• _Quoted text_:

══════

Positional List Advantages
O(1) insert/remove anywhere given a position; positions never shift and remain valid across modifications.
Positional List Drawbacks
No random access by index (to reach the k-th element, you must traverse from the head/tail); extra pointer memory per node; cache-unfriendly due to non-contiguous node allocation.
6. Stack
Stack Definition
A Stack is a LIFO (Last-In, First-Out) collection - the most recently added element is the first one to be removed. All insertions and removals happen at a single end called the top. You can think of it like a stack of plates: you can only add or remove the plate on the very top.
The stack is one of the simplest and most widely used abstract data types. Despite its simplicity (it supports only push, pop, and peek), it is foundational to computing - function call execution itself relies on a stack (the "call stack"), and many algorithms convert recursion into an explicit stack.
Stack Key Operations (all O(1))
- push(e) - add element to the top.
- pop() - remove and return the top element (null or exception if empty).
- top() / peek() - inspect the top element without removing it.
- size / isEmpty.
Java Implementation - Array-Based
public class ArrayStack<E> {
private E[] S;
private int t = -1; // index of top
@SuppressWarnings("unchecked")
public ArrayStack(int capacity) { S = (E[]) new Object[capacity]; }
public void push(E e) {
if (t == S.length - 1) throw new IllegalStateException("Stack full");
S[++t] = e;
}
public E pop() {
if (t < 0) return null;
E e = S[t]; S[t--] = null; return e;
}
public E top() { return t < 0 ? null : S[t]; }
public int size() { return t + 1; }
public boolean isEmpty() { return t < 0; }
}
Java Implementation - Linked
public class LinkedStack<E> {
private SinglyLinkedList<E> list = new SinglyLinkedList<>(); // assumes a singly linked list
public void push(E e) { list.addFirst(e); }
public E pop() { return list.removeFirst(); }
public E top() { return list.first(); }
public int size() { return list.size(); }
public boolean isEmpty() { return list.isEmpty(); }
}
Use a singly linked list; push = addFirst, pop = removeFirst - both O(1). Grows dynamically without any capacity limit (other than available heap memory).

══════

• _Given data_:
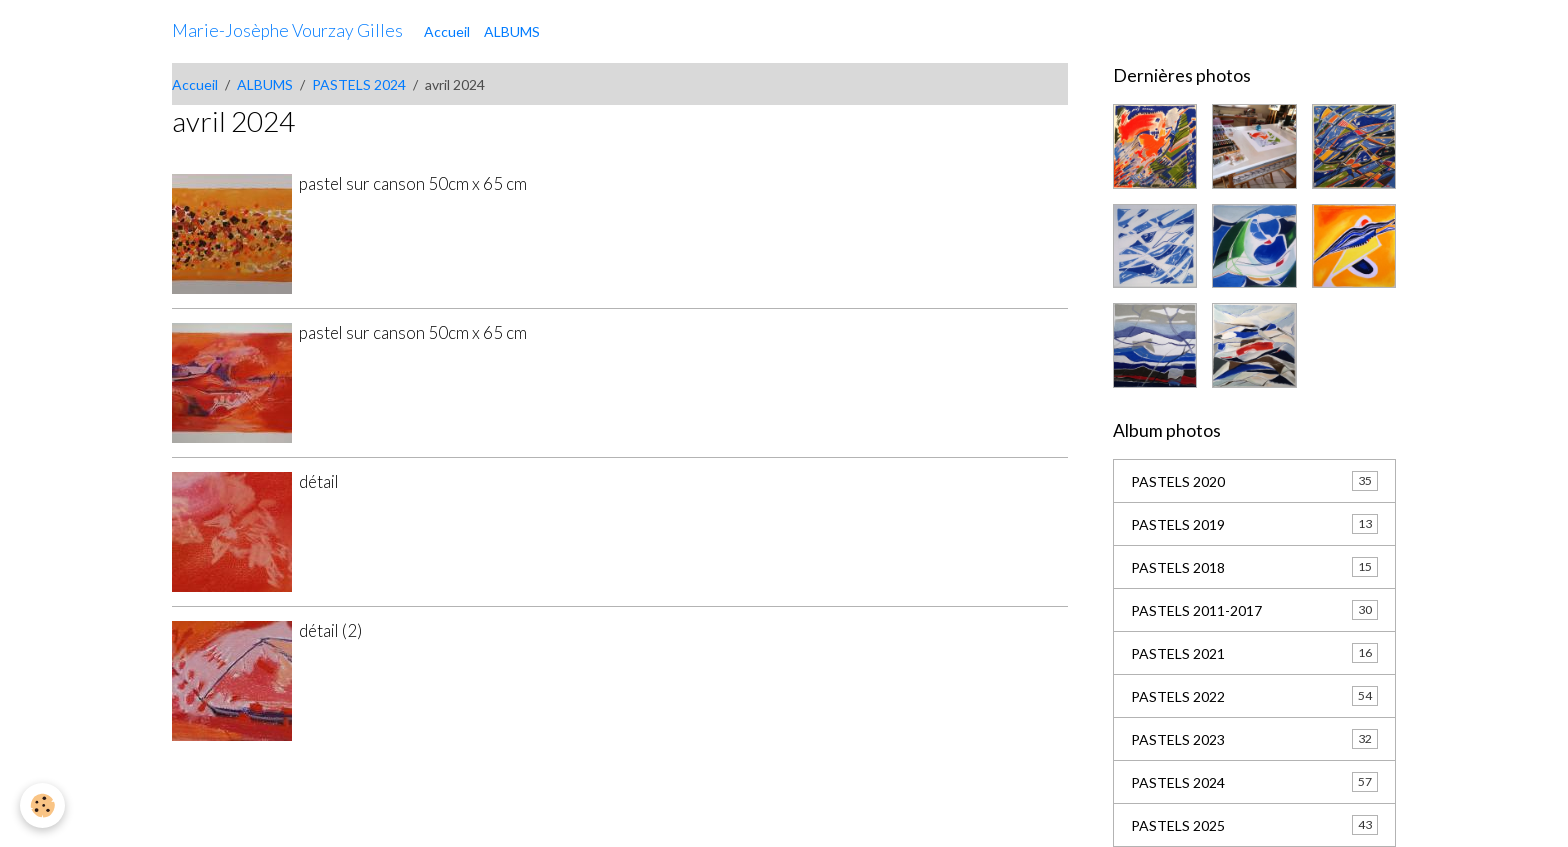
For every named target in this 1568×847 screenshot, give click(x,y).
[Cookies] (42, 805)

══════

• _Stated task 1_: List every drawback of positional lists that the data structures text names.
• _Stated task 2_:
Answer these questions from the data structures text:
(a) What does LIFO stand for?
(b) What is the single end where all stack insertions and removals happen called?
(c) In the array-based Java implementation, what value is the top index t initialized to?

• _Correct answer 1_:
- No random access by index (reaching the k-th item requires traversing from the head or tail)
- Extra pointer memory per node
- Cache-unfriendly because node allocation is non-contiguous

• _Correct answer 2_:
(a) Last-In, First-Out
(b) The top
(c) -1